Agosto Dourado: pediatra esclarece dúvidas sobre amamentação
O mês de agosto é marcado pela campanha Agosto Dourado, dedicada à conscientização sobre a importância da amamentação para a saúde da mãe e do bebê. Inspirada no conceito da Hora Dourada, que corresponde à primeira hora de vida do recém-nascido, a iniciativa destaca a importância do contato pele a pele logo após o nascimento e do início precoce do aleitamento materno, sempre que as condições clínicas permitirem.
Na saúde suplementar, essas práticas integram as estratégias de qualificação da atenção materna e neonatal da Agência Nacional de Saúde Suplementar (ANS). Entre elas estão o incentivo ao contato entre mãe e bebê imediatamente após o parto e ao início da amamentação ainda na sala de parto, medidas contempladas nas ações relacionadas ao Movimento Parto Adequado e à Certificação em Boas Práticas na Atenção Materna e Neonatal.
Para falar sobre a importância do aleitamento, os principais desafios enfrentados pelas mães e esclarecer dúvidas comuns, a médica pediatra Dra. Angela Cristina Fujita, cooperada da Unimed Limeira, respondeu às principais questões sobre o tema.
Por que o aleitamento materno é tão importante para a saúde e o desenvolvimento do bebê?
O leite humano é considerado o “padrão ouro” para o desenvolvimento e a proteção da criança desde o nascimento. Muitos estudos identificaram na composição química do leite humano substâncias específicas, como as imunoglobulinas, que protegem contra doenças e fortalecem a defesa da criança, principalmente nos primeiros dois anos de vida. O colostro, produzido nos primeiros dias, possui grande quantidade dessas substâncias e ajuda a fortalecer o sistema imunológico do recém-nascido. O leite materno também apresenta componentes que auxiliam no desenvolvimento neurológico e cognitivo.
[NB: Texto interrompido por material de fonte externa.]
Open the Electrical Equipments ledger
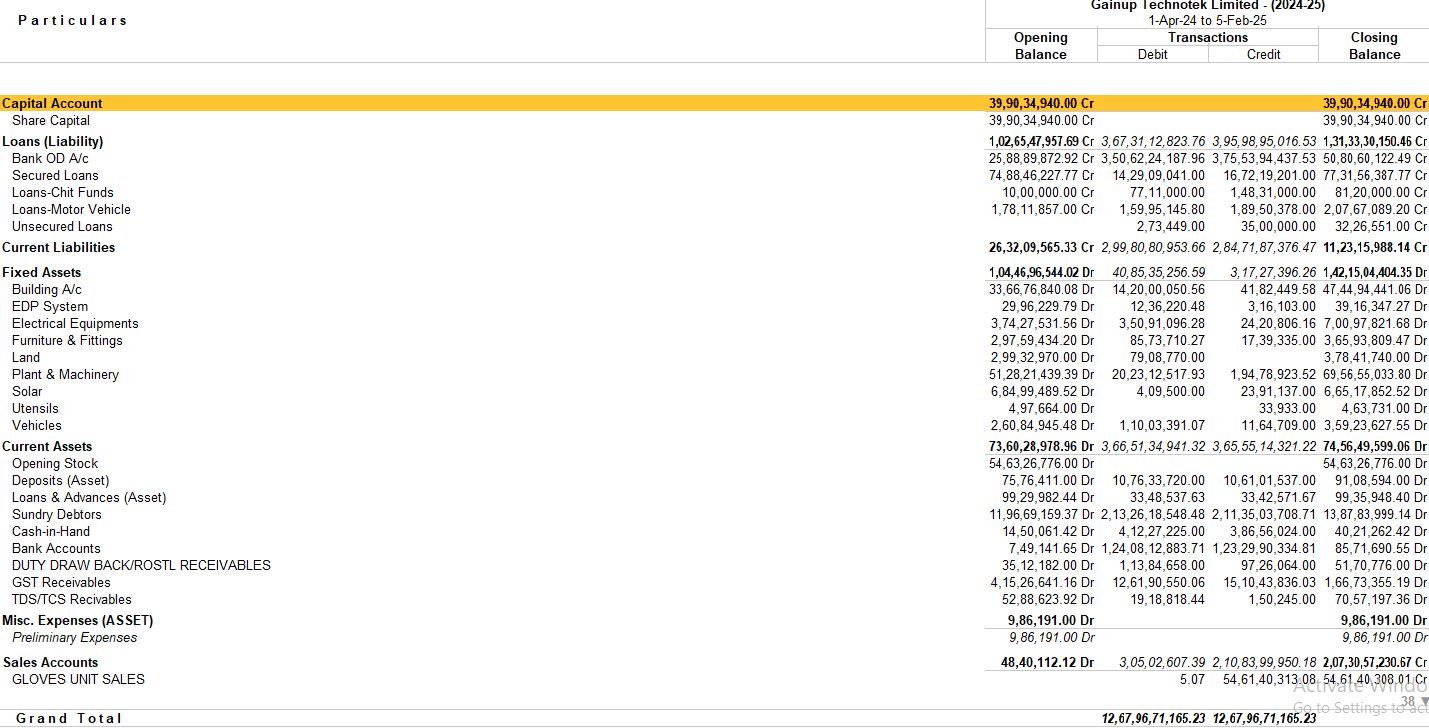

Quais são os principais desafios enfrentados pelas mães durante a amamentação?
No início, muitas mães não se sentem seguras de que somente o leite materno seja suficiente para o crescimento e desenvolvimento da criança. Por isso, é importante oferecer informação e apoio. Outro desafio é o retorno ao trabalho. Nesses casos, a mãe pode ordenhar e armazenar o próprio leite para que seja oferecido ao bebê durante sua ausência.
Quando a mãe deve procurar ajuda profissional?
As mães devem procurar orientação quando sentirem que a produção de leite está diminuindo, quando houver dor durante a amamentação, fissuras nos mamilos ou quando as mamas estiverem muito cheias ou ingurgitadas.
Quais são os principais mitos que ainda prejudicam a amamentação?
Um dos principais é a ideia de que existe “leite fraco” ou que o leite não é suficiente para o bebê que mama com frequência. Não existe leite fraco. O colostro é mais claro que o leite maduro e sua produção é menor, mas é suficiente para o que a criança necessita. Quanto mais ela mama, maior é o estímulo para a produção de leite.
Qual é a recomendação sobre o tempo de aleitamento materno?
O aleitamento materno deve ser exclusivo até os seis meses. Depois, começa a introdução alimentar, mas a amamentação deve continuar até os dois anos ou mais, caso seja possível para a mãe e a criança.
Como o Agosto Dourado contribui para incentivar a amamentação?
O mês é importante para ampliar a informação e o apoio às mães. Em Limeira, a Unimed promove ações como Curso para Gestantes, oficinas de amamentação e visitas domiciliares para puérperas e recém-nascidos. Durante o Agosto Dourado, também são realizadas palestras e treinamentos para colaboradores.
Acredito que as mães devem confiar que o próprio leite é específico para o seu bebê e contribui para que ele cresça mais saudável. Se tiverem dificuldades ou dúvidas, devem procurar a ajuda de um profissional.